The standardization of the methods for the detection of NET remnants proved to be difficult because of the cross-reactivities of the antibodies and the presence of heterophile antibodies [23]. Further complexity is created by the extreme heterogeneity of NET remnants in terms of size and conformation. It has been reported that also the storage of samples may modify NET structure and consequently modify reactivity in a given assay [24].
Thus, NET constituents may be exposed to different extents and may be differentially recognized by the reagents used in the assays. Moreover, NET composition may differ in different disorders, especially in terms of the type and amount of post-translationally modified proteins: for example, oxidized enolase is highly enriched in NETs from SLE patients with active nephritis [25].
The results we obtained are consistent with NET heterogeneity and complexity.
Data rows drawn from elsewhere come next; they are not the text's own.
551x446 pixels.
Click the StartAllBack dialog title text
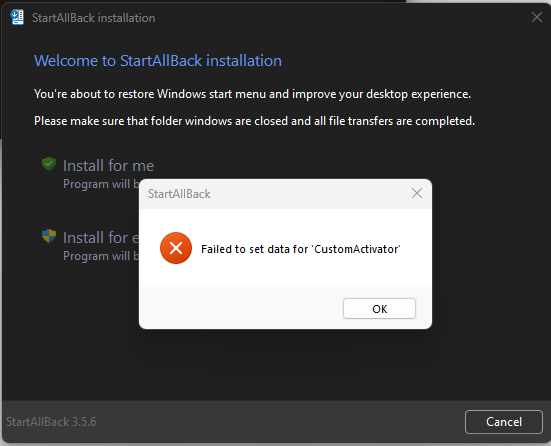[179, 194]
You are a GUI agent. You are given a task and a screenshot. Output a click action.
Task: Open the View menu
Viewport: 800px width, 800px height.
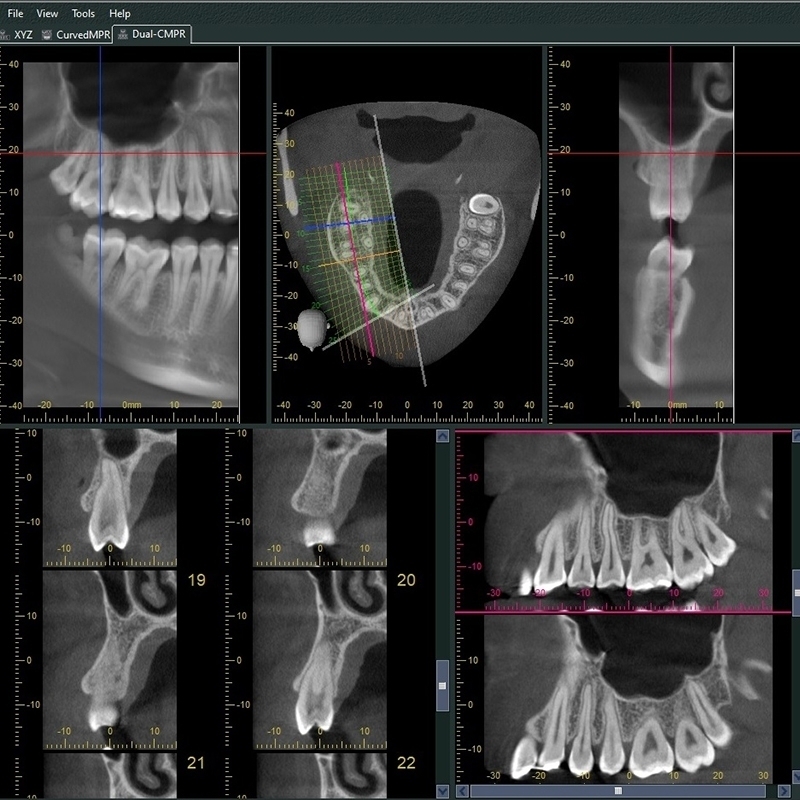click(x=48, y=14)
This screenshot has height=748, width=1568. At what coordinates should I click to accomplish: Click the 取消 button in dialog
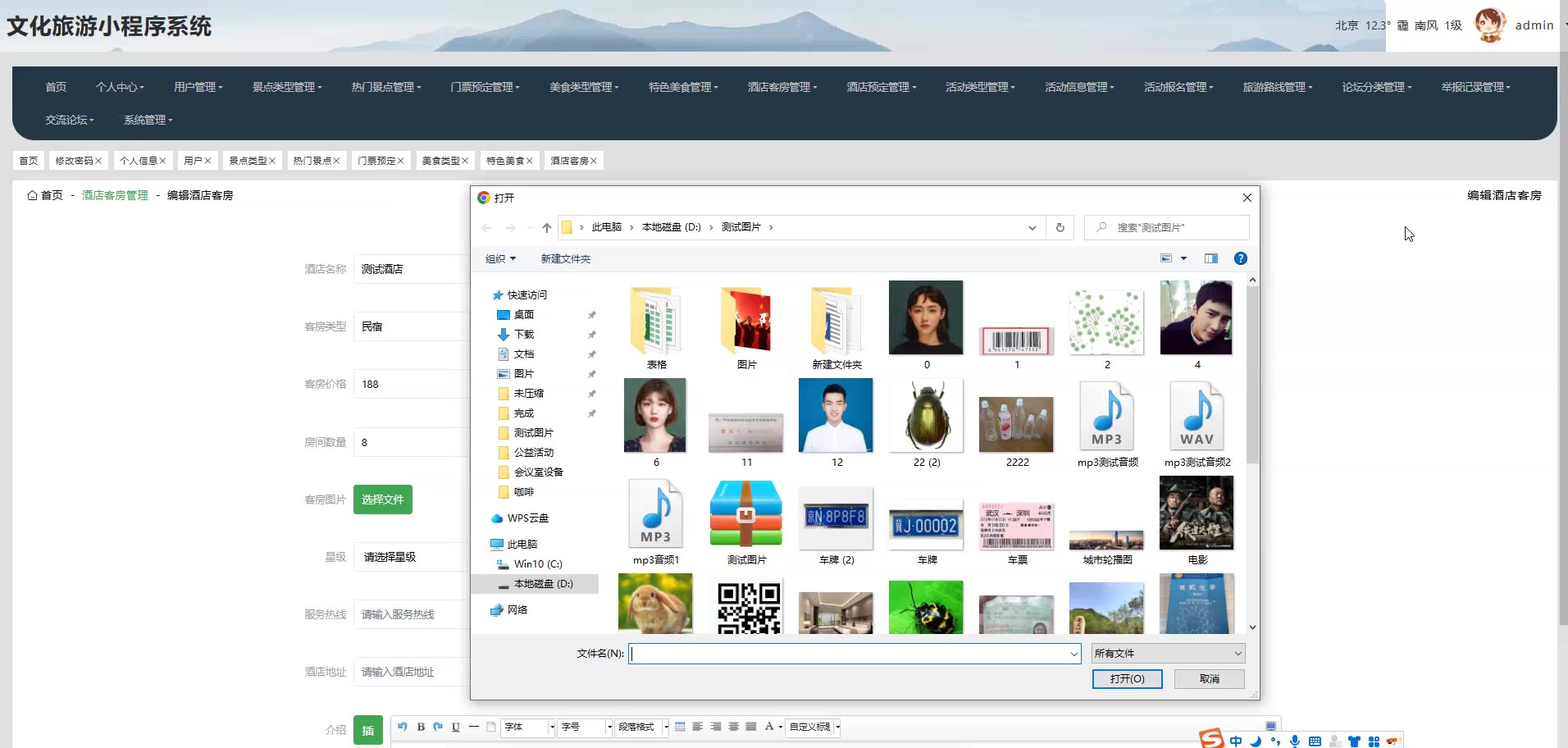[x=1209, y=679]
Proteomic analysis of NETs has identified MPO as a very abundant constituent that is contained in NETs in greater amounts than calprotectin or alpha enolase [19,20]. Accordingly, the anti-MPO antibody detects NET remnants in greater amounts than do the anti-calprotectin or anti-enolase antibodies.
In severe COVID-19, the three assays detect high levels of NET remnants in sera, as previously described [26]. In this disease, elevated levels of blood neutrophils predict severe manifestations of the disease [27]. However, medical therapies, specifically steroids, affect neutrophil number, and most of the patients included in the study were treated with multiple drugs, including steroids. Despite this confounding factor, the strong correlation between neutrophil number and levels of NET remnants is of interest; according to several studies, these values are elevated in severe forms of COVID-19 [28,29]. We also found high levels of NET remnants in patients with severe COVID-19 pneumonia, as shown by the strong correlation with impaired gas exchange. Increased levels in patients with progressive decline of pulmonary function further support the role of NET remnants as biomarkers of severe lung involvement. Under this respect, NET remnants detected by anti-enolase or anti calprotectin show a higher ability to discriminate mild ARDS vs severe ARDS, as compared with anti MPO. This result, if confirmed in other cohorts of patients, suggests the utility of measuring NET remnants by different assays when evaluating lung involvement in COVID-19.
On the whole, the proposed assays represent a novel tool with which to evaluate NETosis. The high correlation coefficients among the assays suggest that they all detect NET fragments, although to a different extent. This differential recognition may reflect pathogenic potential (see the high correlation coefficient between enolase−DNA complexes and lung damage). This observation should be further tested in other disorders characterized by increased NETosis and/or reduced NET clearance. Thus, the use of antibodies against different NET constituents may allow a better characterization of NET remnants in different disorders.

4. Materials and Methods

4.1. Study Population

Serum samples were obtained from 40 patients affected by a severe form of COVID-19 (19 females and 21 males; mean age 64, range: 42–83) and 25 healthy subjects (13 females and 12 males; mean age 44, range 27–61) and stored immediately at −80 °C until analysis.
The 40 consecutive highly symptomatic COVID-19 patients were recruited at the Intensive Care Unit (ICU) of the AOU Pisana, and data were collected from clinical charts (Table 2). In particular, neutrophil count, C-reactive protein (CRP), interleukin-6 (IL-6), D-dimer, lactate dehydrogenase (LDH), procalcitonin (PCT), platelet count (PLT), partial oxygen pressure (PaO2), partial carbon dioxide pressure (PaCO2), fraction of inspired oxygen (FiO2) and FiO2/PaO2 ratio were taken into account. Comorbidities (obesity, hypertension, diabetes and dyslipidemia) were also evaluated.
Informed consent was obtained from all the subjects, and the study was approved by the Ethical Committee of the Azienda Ospedaliera Universitaria Pisana (protocol N° 17522).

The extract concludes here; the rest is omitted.